Kenya’s BIDCO’s Chief Executive Officer Vimal Shah has been elected chairman of the East African Business Council (EABC).
Kenya’s BIDCO’s Chief Executive Officer Vimal Shah
Mr Shah was endorsed as the new chairman at the Council’s Annual General Meeting (AGM) held in Arusha over the weekend. The chairmanship of EABC rotates annually among the member states of the East African Community (EAC) and this year was Kenya’s turn.
The caucus of Kenyan delegates had met in Nairobi days before the AGM and agreed on Mr Shah’s name to be proposed at the AGM and was unanimously endorsed. Mr Shah was in April elected chairman of the Kenya Private Sector Alliance (KEPSA), which is the umbrella organisation of the private sector in Kenya. His new position adds a feather to his cap as one of East Africa’s foremost entrepreneurs.

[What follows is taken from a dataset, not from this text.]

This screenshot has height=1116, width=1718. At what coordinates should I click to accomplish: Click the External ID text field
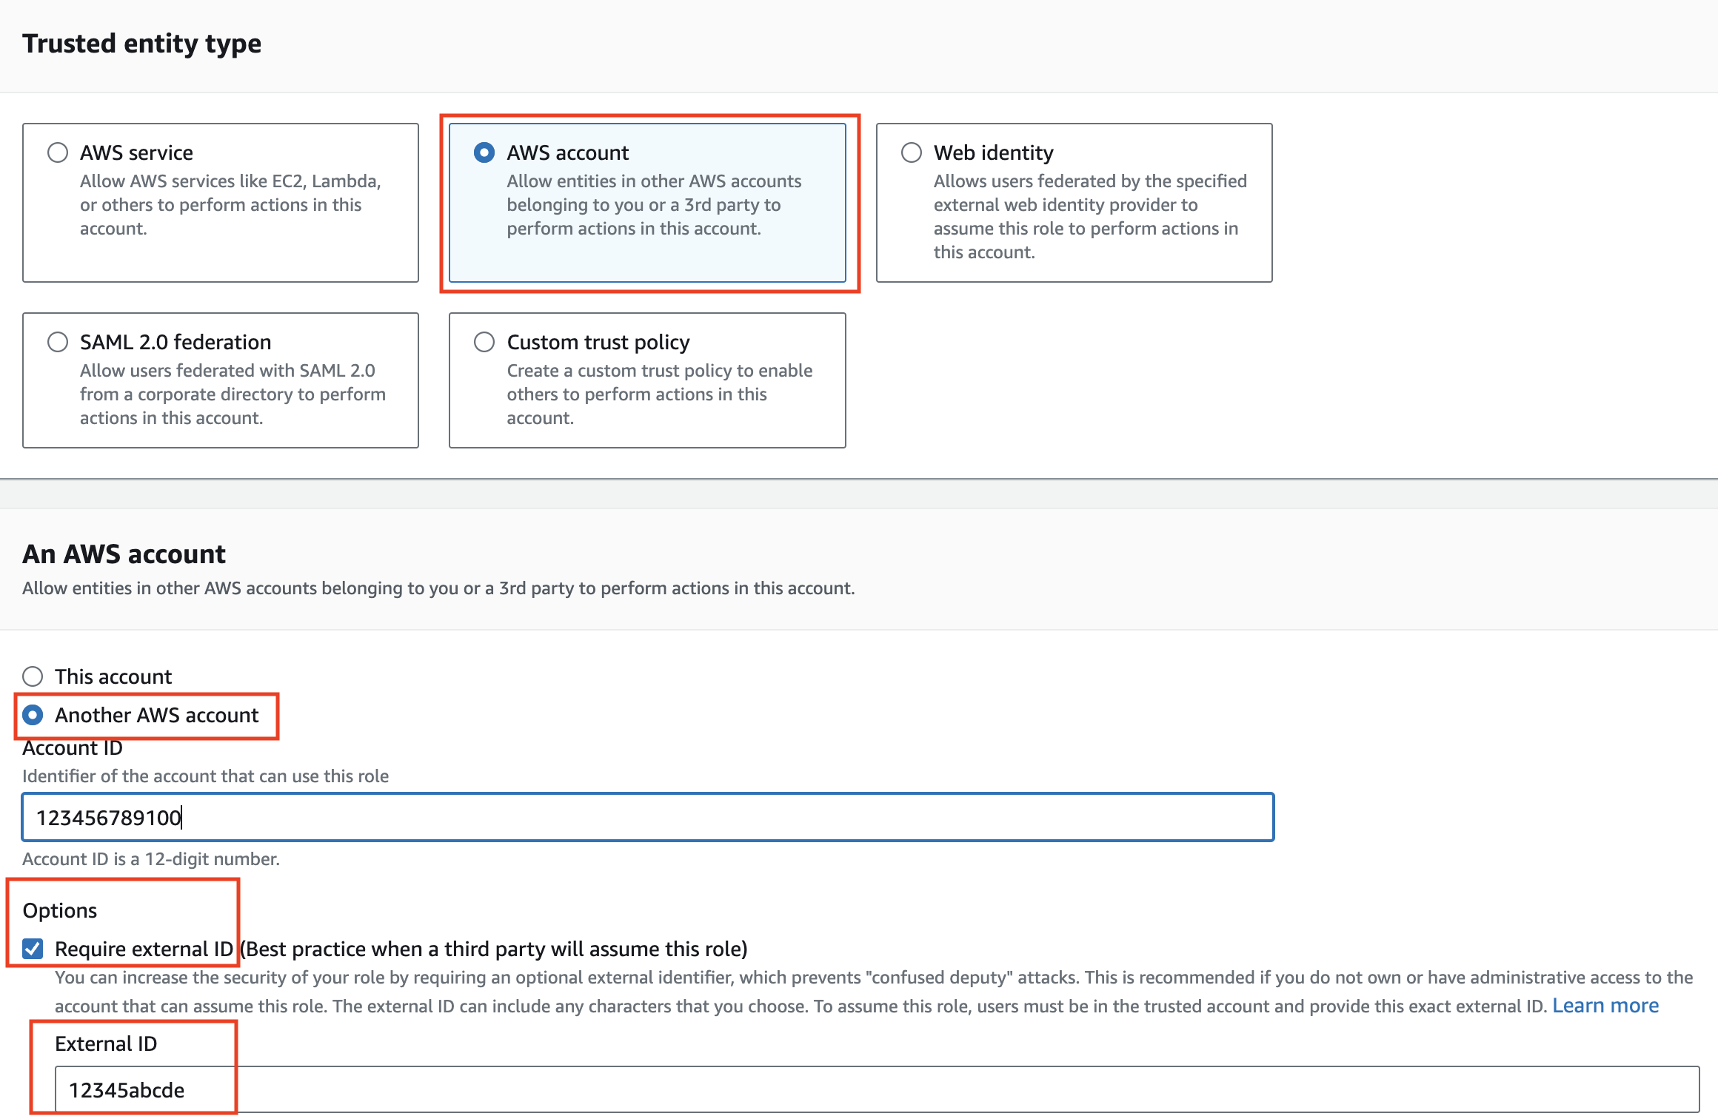click(x=877, y=1089)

He was previously a board member of EABC. He takes over from Uganda’s Gerald Ssendaula, who is also a former minister in the Ugandan government. Also elected at the meeting were national vice chairpersons Olive Kigongo (Uganda), Esther Mkwizu (Tanzania), Agatha Juma (Kenya), Alphonsine Nyigena (Rwanda) and Econie Nijimbere (Burundi).

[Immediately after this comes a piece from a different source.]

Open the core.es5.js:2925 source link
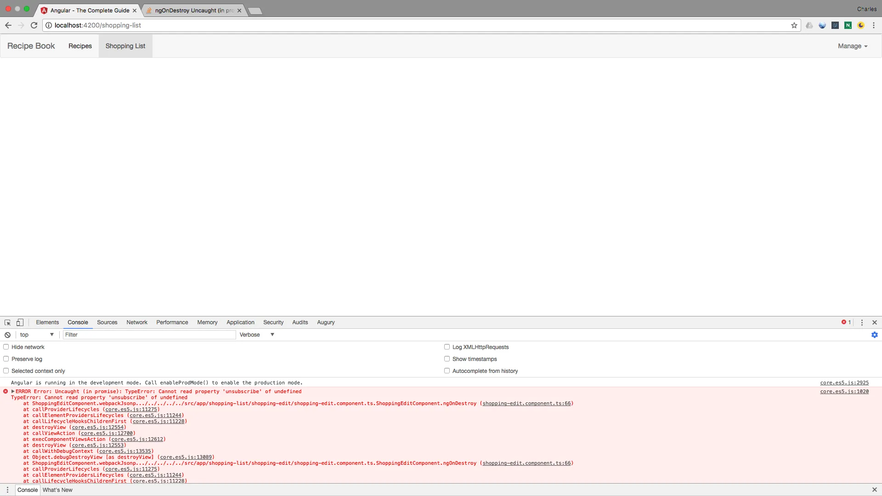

Each of the partner states also presented the names of three persons to serve as directors for the next one year. All of them were endorsed by delegates. While thanking the outgoing team, Mr Shah said his aim was to increase the paid membership of EABC to at least 250 members.
The challenge, he pointed out, was that some private-sector organisations preferred to articulate their issues through the national focal-point organisations and avoided paying for membership of EABC. The annual meeting of East Africa’s corporate magnates was also addressed by the Deputy EAC Secretary General in charge of Planning and Infrastructure, Dr Enos Bukuku, who was the chief guest.

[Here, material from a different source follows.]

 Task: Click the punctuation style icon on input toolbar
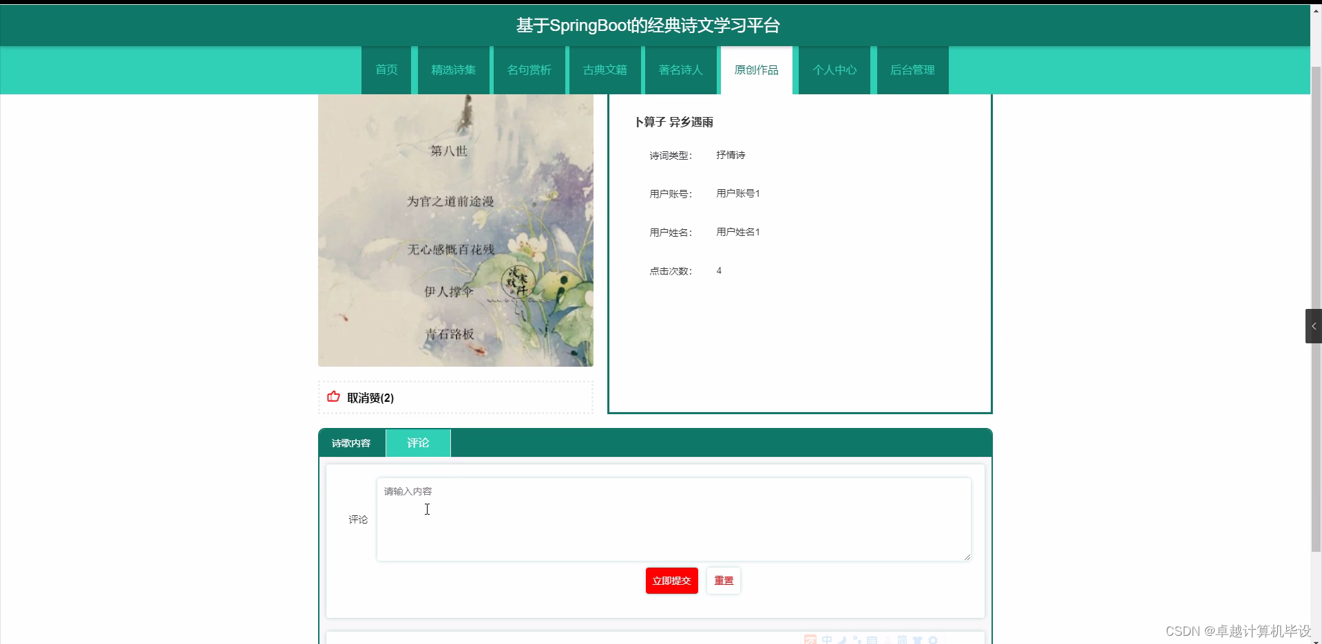(858, 639)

Mr Bukuku noted that a lot of the drawbacks in attaining regional integration emanated from member states’ desire to retain sovereignty rather than cede some of it to a regional centre.
He said it was therefore upon the business community to agitate peacefully in their own countries for authorities to move faster toward integration. Regarding non-tariff barriers, Mr Shah said that these existed only because policy makers of the partner states were still thinking as separate countries rather than as East Africans.